Open seanlaw opened 4 years ago
@seanlaw:
TS: Time Series
Could you please elaborate more on the purpose of ML model?
Let's say you have a 365day-by-24hours data, and you reshape it to a long time series with length. If you think about clustering those 365 days, I don't think matrix profile can help with that. If you think about forecasting, a matrix profile MIGHT be helpful. For instance, to predict TS[h], it can find similar motifs to TS[(h-L):h], where L is user-defined and can be tuned. Then, it MIGHT help to find more accurate forecast. (however, there are some other challenges that we can discuss further if you are interested)
Could you please elaborate more on the purpose of ML model?
So, I'm not a big fan of unsupervised methods and so this would be targeted for supervised learning approaches where you have labels. Let me provide a completely fictitious and hypothetical example:
Imagine if you have 1,000 engineering students in college and they gave you access to their GPS positional data from their cell phones (let's simplify and only worry about the latitude). During their 4 years there, they walk across campus every day and they attend classes (the same classes every semester). We also know what their "major" is (i.e., which engineering degree they are going to graduate with) or this is the supervised "label".
So, assuming that the location of the classes never change, given the GPS coordinates of another student not in this set, do you think you can predict which "major" this student is in after 2-3 years of data?
In this case, I would take the data from the 1,000 students and try to identify common motifs amongst the students (I believe that some may also refer to these as "shapelets" in a specific context). Then, I could/would try to use the presence/absence of those motifs (i.e., one-hot encoding) in training an ML model to predict their "major".
Let me know if that example makes sense? Again, I think it's important for me to point out that "Github issues" are always open for debate and maybe you can convince me that this is a terrible idea! I would be happy to close this issue if it is not useful or feasible. 😄 There is no ego here. 👍
@seanlaw It sounds interesting. I will think about it for sure.

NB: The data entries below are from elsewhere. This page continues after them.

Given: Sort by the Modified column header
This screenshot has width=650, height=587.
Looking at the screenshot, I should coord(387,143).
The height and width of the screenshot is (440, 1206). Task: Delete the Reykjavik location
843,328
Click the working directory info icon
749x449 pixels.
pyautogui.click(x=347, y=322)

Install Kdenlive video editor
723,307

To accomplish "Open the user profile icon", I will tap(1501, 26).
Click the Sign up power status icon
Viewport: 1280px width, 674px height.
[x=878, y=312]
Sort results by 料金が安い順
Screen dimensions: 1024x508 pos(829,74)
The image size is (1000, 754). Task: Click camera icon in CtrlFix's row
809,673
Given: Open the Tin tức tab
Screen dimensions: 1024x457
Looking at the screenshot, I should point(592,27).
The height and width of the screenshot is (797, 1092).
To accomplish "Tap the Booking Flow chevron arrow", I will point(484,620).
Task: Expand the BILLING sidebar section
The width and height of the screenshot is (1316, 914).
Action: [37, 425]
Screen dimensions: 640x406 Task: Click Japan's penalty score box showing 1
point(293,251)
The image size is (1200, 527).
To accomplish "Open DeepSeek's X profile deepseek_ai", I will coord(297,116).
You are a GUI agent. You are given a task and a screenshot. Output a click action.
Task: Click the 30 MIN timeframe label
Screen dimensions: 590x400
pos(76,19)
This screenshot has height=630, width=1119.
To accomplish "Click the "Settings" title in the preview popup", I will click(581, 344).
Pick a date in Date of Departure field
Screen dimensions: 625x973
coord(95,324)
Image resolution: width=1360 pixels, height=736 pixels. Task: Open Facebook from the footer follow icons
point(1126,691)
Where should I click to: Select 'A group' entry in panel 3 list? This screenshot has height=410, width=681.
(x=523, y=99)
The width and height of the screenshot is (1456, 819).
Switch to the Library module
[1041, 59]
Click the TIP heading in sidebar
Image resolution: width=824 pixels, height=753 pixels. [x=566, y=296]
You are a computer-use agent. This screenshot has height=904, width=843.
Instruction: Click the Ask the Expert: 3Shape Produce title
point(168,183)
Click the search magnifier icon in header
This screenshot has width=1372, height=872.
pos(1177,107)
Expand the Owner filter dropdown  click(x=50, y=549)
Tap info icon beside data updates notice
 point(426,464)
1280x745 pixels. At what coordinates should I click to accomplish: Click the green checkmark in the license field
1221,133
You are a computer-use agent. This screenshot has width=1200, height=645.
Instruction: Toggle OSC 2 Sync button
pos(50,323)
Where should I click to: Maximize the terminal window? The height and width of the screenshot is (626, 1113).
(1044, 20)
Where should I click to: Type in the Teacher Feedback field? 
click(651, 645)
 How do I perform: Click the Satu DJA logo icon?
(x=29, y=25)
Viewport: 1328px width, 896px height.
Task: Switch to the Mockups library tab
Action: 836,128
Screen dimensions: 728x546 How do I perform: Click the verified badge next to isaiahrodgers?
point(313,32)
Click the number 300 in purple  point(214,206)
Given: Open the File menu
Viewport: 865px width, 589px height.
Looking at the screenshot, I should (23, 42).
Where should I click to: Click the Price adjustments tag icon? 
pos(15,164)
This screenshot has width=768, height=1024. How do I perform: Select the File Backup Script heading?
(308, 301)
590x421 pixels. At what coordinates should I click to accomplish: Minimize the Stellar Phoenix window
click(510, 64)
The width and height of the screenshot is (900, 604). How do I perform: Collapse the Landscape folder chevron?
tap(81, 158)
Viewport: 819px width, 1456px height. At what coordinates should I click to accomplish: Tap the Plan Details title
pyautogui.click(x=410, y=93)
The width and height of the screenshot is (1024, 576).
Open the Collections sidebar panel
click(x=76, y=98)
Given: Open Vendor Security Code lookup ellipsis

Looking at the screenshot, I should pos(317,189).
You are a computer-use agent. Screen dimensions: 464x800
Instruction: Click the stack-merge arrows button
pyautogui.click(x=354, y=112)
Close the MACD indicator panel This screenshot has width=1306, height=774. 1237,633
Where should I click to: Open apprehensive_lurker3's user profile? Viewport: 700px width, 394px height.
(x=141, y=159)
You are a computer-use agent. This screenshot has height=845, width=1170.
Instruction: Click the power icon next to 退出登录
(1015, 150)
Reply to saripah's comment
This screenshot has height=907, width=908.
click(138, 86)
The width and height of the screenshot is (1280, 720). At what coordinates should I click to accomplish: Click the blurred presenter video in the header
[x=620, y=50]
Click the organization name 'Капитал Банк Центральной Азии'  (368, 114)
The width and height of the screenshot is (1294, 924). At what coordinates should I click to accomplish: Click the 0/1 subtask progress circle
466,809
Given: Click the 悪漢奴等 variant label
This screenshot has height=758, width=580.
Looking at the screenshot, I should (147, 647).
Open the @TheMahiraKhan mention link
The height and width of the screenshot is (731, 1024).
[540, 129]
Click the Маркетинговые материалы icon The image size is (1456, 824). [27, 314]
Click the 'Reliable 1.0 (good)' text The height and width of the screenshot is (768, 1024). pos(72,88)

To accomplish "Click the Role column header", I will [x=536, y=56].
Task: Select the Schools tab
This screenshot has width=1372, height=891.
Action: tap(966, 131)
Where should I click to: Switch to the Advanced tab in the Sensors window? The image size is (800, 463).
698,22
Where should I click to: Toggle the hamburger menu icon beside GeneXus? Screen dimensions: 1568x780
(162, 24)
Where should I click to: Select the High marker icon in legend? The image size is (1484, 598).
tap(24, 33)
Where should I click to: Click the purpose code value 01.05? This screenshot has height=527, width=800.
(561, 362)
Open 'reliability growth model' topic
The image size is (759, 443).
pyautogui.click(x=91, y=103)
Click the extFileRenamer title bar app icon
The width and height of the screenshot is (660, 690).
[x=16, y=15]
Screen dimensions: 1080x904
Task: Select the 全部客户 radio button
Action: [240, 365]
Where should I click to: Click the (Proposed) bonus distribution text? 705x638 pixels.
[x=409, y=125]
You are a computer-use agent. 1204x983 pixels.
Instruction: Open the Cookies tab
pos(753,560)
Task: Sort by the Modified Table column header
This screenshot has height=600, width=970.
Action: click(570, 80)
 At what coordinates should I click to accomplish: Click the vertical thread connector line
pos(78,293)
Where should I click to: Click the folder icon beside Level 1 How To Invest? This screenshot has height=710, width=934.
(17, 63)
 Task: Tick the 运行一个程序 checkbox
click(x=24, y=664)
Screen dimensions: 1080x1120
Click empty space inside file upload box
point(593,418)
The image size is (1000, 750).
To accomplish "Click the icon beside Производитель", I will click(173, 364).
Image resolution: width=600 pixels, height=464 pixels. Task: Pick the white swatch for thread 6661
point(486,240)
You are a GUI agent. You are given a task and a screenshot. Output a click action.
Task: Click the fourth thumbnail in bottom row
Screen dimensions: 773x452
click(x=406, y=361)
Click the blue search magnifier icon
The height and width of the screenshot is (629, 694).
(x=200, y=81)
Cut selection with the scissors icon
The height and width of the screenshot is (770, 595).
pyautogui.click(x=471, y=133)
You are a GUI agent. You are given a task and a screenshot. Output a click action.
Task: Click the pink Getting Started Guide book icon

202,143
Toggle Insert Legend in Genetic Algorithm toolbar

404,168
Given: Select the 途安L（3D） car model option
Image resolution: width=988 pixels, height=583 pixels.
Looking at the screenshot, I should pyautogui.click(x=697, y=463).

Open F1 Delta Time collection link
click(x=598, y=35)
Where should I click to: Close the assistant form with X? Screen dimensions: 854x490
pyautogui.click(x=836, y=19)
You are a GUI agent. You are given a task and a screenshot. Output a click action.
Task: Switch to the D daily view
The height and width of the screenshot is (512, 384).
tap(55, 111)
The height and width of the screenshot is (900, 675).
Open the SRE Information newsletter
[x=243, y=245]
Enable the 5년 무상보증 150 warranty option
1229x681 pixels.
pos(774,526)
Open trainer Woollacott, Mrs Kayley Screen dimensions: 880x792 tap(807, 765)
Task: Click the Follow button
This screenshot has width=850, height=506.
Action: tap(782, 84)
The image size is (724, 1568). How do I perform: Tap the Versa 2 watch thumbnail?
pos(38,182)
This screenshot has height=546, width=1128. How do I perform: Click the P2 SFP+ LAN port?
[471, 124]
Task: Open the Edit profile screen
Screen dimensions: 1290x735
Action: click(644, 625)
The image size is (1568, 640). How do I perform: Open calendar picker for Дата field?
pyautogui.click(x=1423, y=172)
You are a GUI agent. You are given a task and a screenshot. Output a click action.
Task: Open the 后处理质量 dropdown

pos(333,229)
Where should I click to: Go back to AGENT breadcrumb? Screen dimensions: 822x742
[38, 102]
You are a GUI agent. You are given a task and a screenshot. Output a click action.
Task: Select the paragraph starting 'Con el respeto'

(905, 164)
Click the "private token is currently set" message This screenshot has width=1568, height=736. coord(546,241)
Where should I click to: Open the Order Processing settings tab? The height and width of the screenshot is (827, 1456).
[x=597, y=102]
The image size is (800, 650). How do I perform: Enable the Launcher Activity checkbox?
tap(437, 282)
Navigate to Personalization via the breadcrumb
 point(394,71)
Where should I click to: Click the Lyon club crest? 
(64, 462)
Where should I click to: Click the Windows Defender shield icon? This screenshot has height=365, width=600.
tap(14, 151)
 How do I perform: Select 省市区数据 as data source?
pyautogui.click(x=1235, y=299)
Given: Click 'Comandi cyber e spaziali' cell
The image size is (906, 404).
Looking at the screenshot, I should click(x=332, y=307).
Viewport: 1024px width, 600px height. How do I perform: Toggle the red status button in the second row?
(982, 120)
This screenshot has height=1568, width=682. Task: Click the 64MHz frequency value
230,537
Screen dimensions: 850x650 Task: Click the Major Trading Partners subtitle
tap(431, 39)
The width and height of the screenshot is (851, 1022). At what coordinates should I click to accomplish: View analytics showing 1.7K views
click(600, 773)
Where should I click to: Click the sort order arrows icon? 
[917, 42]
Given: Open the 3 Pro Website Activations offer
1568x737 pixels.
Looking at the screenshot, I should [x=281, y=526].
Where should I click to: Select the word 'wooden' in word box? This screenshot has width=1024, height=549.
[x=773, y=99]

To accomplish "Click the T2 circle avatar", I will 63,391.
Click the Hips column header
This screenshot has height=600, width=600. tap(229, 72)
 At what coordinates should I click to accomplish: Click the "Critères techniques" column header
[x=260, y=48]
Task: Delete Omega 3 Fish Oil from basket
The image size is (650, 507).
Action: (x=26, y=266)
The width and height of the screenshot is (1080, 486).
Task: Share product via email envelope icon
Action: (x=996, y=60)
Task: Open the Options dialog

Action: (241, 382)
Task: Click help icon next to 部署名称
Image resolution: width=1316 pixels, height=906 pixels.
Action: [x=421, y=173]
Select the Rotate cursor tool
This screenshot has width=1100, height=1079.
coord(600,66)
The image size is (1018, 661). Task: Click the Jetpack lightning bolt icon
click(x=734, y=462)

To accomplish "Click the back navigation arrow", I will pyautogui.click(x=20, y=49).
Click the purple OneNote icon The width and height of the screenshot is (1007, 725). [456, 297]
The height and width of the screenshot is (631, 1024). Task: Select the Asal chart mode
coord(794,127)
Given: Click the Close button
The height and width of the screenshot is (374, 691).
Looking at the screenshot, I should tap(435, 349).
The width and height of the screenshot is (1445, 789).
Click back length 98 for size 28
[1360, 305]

The following paper shows how to create a feature matrix for classification by using pairwise distances. https://www.researchgate.net/profile/Rohit-Kate/publication/276422351_Using_dynamic_time_warping_distances_as_features_for_improved_time_series_classification/links/5c0ed52892851c39ebe437b5/Using-dynamic-time-warping-distances-as-features-for-improved-time-series-classification.pdf
Assuming that you've identified some interesting motifs across multiple time series, one could potentially represent those motifs in the form of one-hot (or multi-hot) encoding and use them to train a machine learning model.